• **ENTRIES SUPPLIED**:

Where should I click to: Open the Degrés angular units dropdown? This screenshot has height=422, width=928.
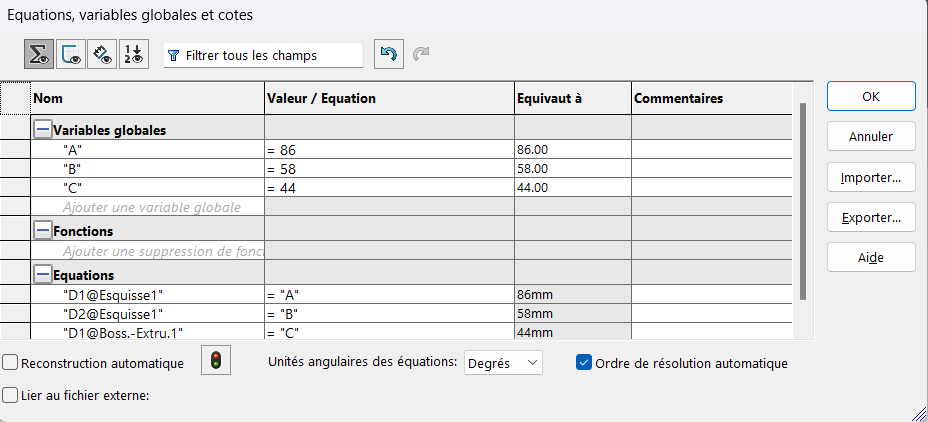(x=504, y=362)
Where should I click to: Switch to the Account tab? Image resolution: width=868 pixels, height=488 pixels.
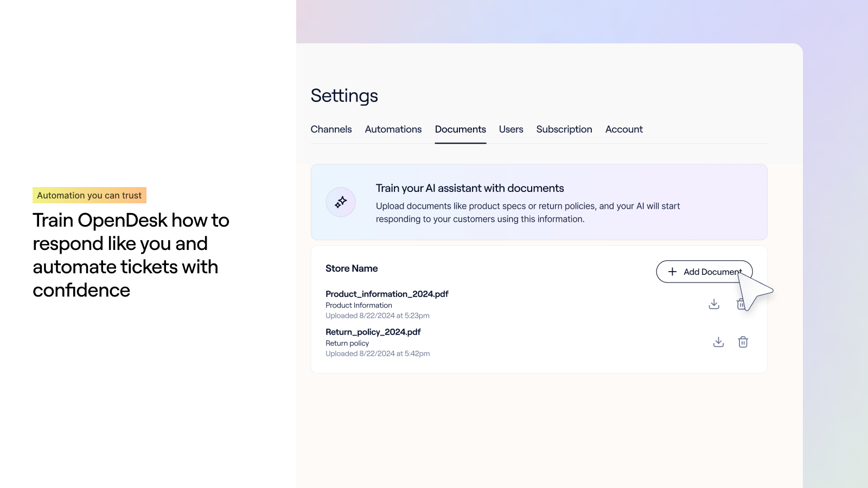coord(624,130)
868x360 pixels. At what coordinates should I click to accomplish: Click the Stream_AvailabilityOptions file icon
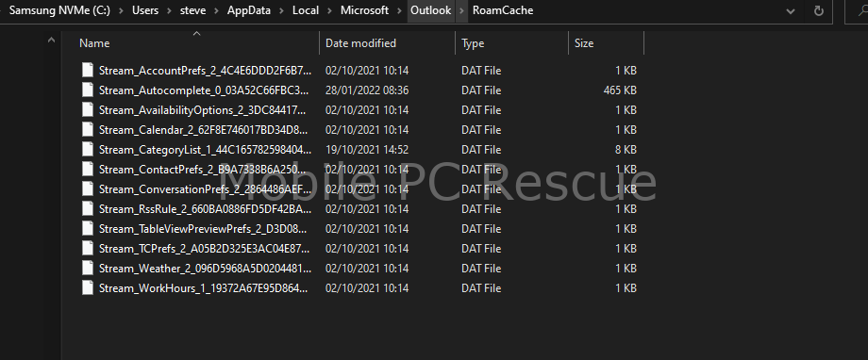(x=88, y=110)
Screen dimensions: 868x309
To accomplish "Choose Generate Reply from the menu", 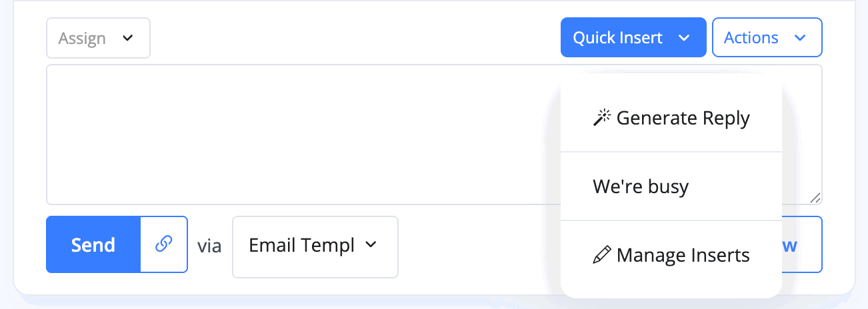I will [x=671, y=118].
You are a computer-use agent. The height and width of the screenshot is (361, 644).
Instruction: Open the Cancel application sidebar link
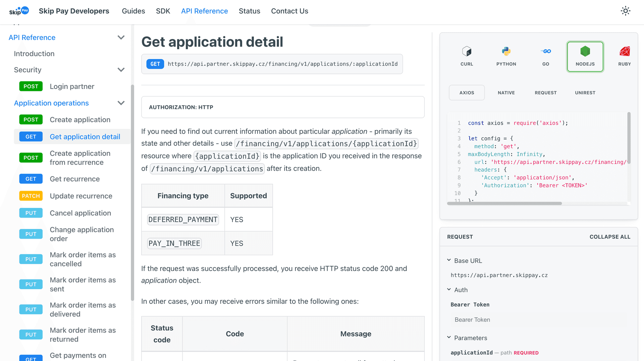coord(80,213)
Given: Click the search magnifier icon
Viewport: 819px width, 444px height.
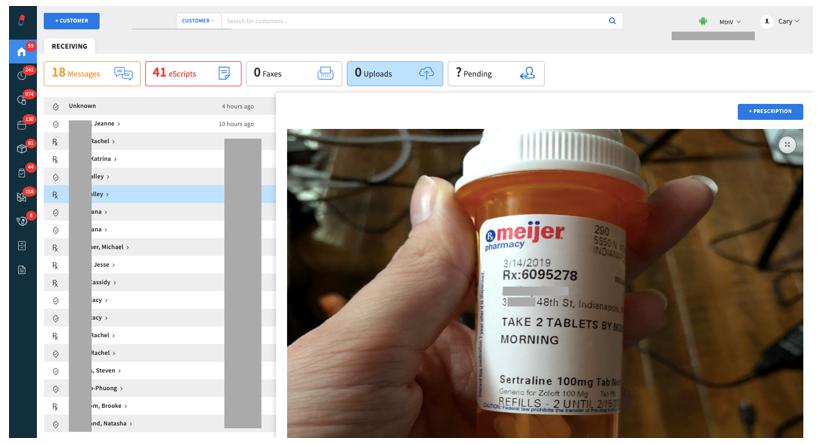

• **WHAT TO DO**: In the answer, give only the lines from the top of the data above through the line with "Screen dimensions: 868x309", reproduced exactly; no picture may appear.

• **REPLY TO THE EXERCISE**:
Where should I click to: Open the Degrés angular units dropdown? This screenshot has height=422, width=928.
(x=504, y=362)
Where should I click to: Switch to the Account tab? Image resolution: width=868 pixels, height=488 pixels.
coord(624,130)
868x360 pixels. At what coordinates should I click to accomplish: Click the Stream_AvailabilityOptions file icon
(x=88, y=110)
Screen dimensions: 868x309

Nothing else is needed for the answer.